2.3. Physical mapping

The optimal physical mapping is acknowledged to be an NP-hard problem (Myung et al., 2021). The 2D mesh topology is widely adopted by neuromorphic hardware owing to its high throughput and scalability (Painkras et al., 2013; Akopyan et al., 2015; Davies et al., 2018; Pei et al., 2019; Shao et al., 2019; Deng et al., 2020; Zimmer et al., 2020). And the deadlock occurs in the 2D mesh usually. When the requested number of packets is more than that of the packet buffer size, the cores wait each other infinitely, thus deadlock occurs. To avoid deadlock and optimize the communication latency and energy in physical mapping, reinforcement learning (Ma et al., 2019; Barrett et al., 2020; Feng et al., 2020; Cappart et al., 2021; Mazyavkina et al., 2021) is used by some researchers (Wu et al., 2020; Myung et al., 2021).

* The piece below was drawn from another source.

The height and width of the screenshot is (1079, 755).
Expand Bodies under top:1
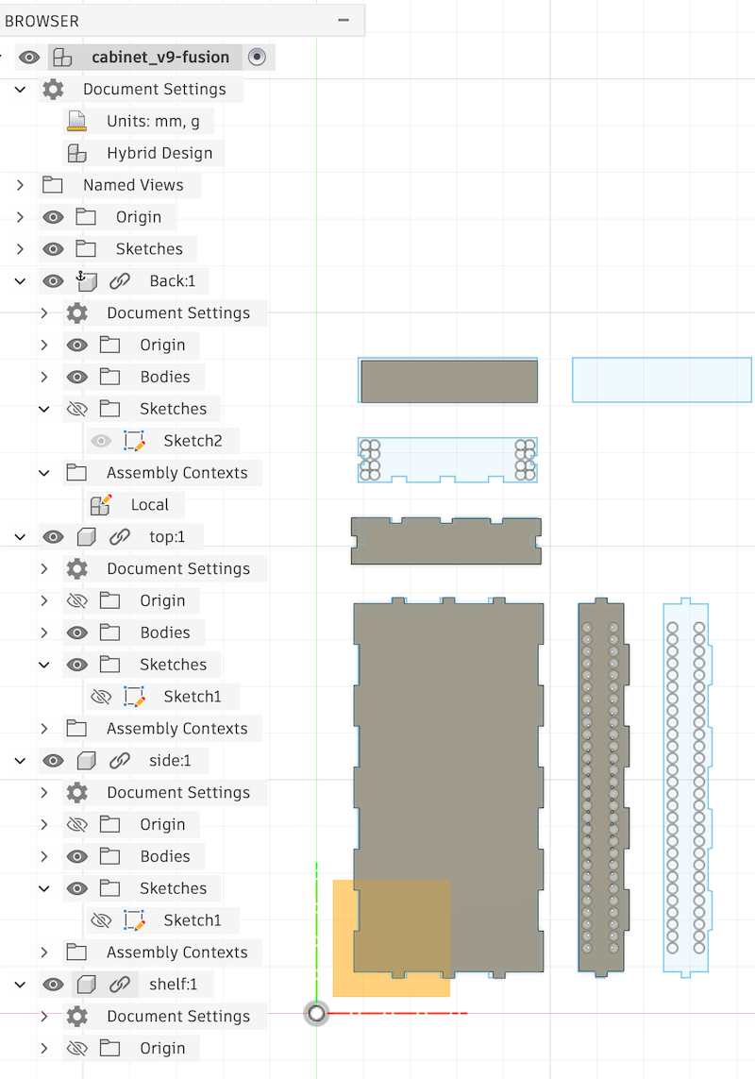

Moreover, Figure 3 explains the communication latency in a multi-core architecture after physical mapping (Amin et al., 2020). Because the 8-th and the 9-th cores send data to the 11-th core concurrently, the 10th core is crossed twice by them due to the physical route. Thus, the latency is generated by the 10th core.

FIGURE 3

Figure 3. Example for helping understand communication latency caused by physical mapping.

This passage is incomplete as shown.